Dans sa conclusion l'auteur nous fait entrevoir en quelques pages denses et lucides les principaux résultats de sa recherche à travers les mécanismes générateurs de la mobilité socioprofessionnelle en Algérie dont les deux principales instances étaient l'entreprise et l'école. Il arrive à déterminer les parts respectives des principales institutions qui sont: l'entreprise, l'école et la famille, dans l'explication des différents mouvements de mobilité. Il finit par s'interroger si ces déplacements sur l'échiquier social ne pourraient pas entraîner dans la foulée de fortes tensions internes surtout lorsque l'on sait que le chômage actuellement crée inévitablement des formes radicales de pertes de statut. Ce n'est plus alors une question de place hiérarchique à atteindre mais surtout une position à conserver coût que coûte.
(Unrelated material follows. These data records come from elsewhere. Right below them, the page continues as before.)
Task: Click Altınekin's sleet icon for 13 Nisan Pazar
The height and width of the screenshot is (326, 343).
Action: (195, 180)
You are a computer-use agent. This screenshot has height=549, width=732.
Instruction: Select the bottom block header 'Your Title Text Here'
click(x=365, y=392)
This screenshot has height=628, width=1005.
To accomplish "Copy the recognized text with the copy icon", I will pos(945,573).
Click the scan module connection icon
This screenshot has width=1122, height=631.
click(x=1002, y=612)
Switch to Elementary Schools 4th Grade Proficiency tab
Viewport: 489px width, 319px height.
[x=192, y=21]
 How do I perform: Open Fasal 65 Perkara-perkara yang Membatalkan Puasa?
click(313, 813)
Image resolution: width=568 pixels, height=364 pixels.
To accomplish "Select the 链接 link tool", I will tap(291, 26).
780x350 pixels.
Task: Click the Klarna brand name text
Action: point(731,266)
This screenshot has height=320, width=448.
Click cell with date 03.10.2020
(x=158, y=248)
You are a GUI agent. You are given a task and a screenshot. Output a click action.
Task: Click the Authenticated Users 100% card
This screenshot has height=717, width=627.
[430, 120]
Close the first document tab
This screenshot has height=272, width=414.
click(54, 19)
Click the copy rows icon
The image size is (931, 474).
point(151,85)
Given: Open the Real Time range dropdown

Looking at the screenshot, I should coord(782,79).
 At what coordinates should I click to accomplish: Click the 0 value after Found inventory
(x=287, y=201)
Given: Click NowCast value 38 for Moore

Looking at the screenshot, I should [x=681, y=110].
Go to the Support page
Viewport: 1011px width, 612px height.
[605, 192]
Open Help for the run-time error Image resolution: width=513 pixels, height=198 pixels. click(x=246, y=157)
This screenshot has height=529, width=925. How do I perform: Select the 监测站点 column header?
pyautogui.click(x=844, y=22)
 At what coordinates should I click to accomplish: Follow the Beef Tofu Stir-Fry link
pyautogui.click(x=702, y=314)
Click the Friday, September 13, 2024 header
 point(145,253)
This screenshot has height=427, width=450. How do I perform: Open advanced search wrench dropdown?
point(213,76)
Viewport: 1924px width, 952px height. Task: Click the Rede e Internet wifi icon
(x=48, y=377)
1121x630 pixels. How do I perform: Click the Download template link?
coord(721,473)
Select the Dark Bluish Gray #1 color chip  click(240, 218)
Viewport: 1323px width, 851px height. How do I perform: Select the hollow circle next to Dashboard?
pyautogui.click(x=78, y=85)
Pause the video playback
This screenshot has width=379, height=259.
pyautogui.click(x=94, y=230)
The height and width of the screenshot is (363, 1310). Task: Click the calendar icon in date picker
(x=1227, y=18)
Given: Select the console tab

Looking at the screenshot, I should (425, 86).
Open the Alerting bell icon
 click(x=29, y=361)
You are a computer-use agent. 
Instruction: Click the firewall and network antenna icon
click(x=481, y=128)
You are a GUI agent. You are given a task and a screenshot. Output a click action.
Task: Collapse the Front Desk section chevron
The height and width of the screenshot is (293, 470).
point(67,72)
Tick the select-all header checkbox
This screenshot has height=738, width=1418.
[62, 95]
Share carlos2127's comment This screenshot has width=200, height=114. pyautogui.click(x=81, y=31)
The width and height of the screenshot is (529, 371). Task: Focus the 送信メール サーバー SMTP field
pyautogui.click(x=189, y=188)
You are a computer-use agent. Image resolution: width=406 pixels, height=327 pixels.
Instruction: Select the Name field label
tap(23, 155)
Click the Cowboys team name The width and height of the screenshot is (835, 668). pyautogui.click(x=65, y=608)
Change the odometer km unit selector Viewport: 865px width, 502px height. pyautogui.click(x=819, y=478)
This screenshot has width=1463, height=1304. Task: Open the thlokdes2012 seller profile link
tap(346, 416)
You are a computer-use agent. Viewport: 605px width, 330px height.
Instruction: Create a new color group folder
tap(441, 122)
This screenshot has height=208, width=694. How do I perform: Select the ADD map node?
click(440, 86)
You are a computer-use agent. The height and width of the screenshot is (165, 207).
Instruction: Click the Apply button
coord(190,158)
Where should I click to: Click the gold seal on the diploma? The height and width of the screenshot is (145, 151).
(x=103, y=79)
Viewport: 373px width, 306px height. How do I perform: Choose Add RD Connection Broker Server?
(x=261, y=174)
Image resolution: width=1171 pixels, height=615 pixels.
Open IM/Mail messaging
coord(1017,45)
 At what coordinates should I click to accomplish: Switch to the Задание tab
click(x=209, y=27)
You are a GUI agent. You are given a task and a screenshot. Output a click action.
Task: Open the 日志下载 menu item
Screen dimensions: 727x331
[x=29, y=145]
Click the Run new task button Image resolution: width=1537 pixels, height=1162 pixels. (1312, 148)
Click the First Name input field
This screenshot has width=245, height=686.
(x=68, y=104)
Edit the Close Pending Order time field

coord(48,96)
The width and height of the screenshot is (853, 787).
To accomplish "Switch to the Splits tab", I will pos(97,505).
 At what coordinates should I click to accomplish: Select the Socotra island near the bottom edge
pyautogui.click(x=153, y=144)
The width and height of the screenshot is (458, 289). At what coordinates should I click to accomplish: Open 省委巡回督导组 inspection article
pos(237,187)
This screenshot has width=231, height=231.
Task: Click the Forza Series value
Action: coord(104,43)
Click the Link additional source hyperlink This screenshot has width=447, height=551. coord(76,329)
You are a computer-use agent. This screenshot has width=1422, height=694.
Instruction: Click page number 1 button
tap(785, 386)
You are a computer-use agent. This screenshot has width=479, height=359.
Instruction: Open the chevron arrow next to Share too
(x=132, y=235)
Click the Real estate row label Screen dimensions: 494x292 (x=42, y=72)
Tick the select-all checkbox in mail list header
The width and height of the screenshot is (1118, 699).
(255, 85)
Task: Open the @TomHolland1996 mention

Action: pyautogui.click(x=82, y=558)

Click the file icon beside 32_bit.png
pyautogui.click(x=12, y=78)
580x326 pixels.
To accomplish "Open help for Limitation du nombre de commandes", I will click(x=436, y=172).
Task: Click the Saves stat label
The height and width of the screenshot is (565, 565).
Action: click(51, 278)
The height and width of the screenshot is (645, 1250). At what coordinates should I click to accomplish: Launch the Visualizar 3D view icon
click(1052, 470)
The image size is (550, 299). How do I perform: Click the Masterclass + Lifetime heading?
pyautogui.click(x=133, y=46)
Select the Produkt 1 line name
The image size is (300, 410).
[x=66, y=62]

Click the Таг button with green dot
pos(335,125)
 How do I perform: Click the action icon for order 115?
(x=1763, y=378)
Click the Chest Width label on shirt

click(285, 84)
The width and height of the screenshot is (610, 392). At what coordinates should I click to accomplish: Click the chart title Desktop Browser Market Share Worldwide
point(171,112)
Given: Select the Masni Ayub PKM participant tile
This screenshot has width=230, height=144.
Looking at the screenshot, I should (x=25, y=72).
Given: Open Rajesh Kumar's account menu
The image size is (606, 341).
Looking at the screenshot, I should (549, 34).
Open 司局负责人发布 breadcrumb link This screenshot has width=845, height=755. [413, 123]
Si l'analyse comparative demeure l'instrument essentiel du sociologue, cependant toutes les comparaisons avec d'autres pays restent incertaines, et elles ne peuvent être faites avec une exacte mesure. Certes, la mobilité sociale soumise à un ensemble imbriqué de facteurs spécifiques à notre société reste imparfaitement connue en Algérie. Les problèmes que posent les causes directes de la mobilité s'accompagnent de problèmes soulevés par ses effets. Par conséquent, on ne dispose généralement à ce sujet de plus d'hypothèses que de résultats certains. Il convient de souligner à ce niveau que la recherche aussi bien des causes de la mobilité socioprofessionnelle que des ses effets est particulièrement importante, car il est souvent possible d'établir une étroite corrélation entre les mouvements et tel et tel facteur, sans pour autant qu'on puisse dire toutefois où est la cause et où est l'effet.

Ce sont là, à notre sens,  les problèmes méthodologiques inhérents posés dans la mesure statistique de la mobilité sociale en général, surtout lorsque l'on sait que dans les tables de mobilité on ne fait intervenir que la profession du père, comme si le statut social de la mère n'avait pas d'importance, comme le soulignait à juste titre d'ailleurs l'auteur.

La question cruciale des effets de la mobilité sociale sur l'ensemble de la société nous amène à poser deux questions incontournables: est-ce que la mobilité sociale, telle que présentée par l'auteur, a des répercussions et des effets destabilisateurs entraînant un affaiblissement des normes et des valeurs collectives dans notre société actuelle ? Ou alors peut-on présenter la mobilité sociale comme un trait positif de notre société où le chômage rampant n'est pas perceptible dans les tables de mobilité présentées dans le travail ? Et pour paraphraser l'auteur, c'est là tout un "programme riche et passionnant qui gravite autour de la problématique de la mobilité sociale dans les sociétés émergentes".

Quelles que soient les réserves qu'on puisse avoir sur telle ou telle question, la thèse est une source inépuisable pour la réflexion critique sur la mobilité sociale en général. Son auteur nous offre ainsi un terrain d'analyse particulièrement éclairant pour la phase actuelle de la recherche sociologique peu intéressée en Algérie, il est vrai, par l'étude de ce phénomène bien complexe.

Monsieur Omar Derras nous a gratifiés d’une très bonne et intéressante thèse de doctorat d’Etat qui nous apprend beaucoup de choses sur la question de la mobilité sociale en Algérie. Ce fastidieux travail, résultat de longues années de recherche occupera sans conteste une place de choix dans nos bibliothèques et sera d’un apport théorique et empirique certain pour les futurs travaux de recherche s’articulant autour de la différenciation et la  stratification sociale dans notre société changeante.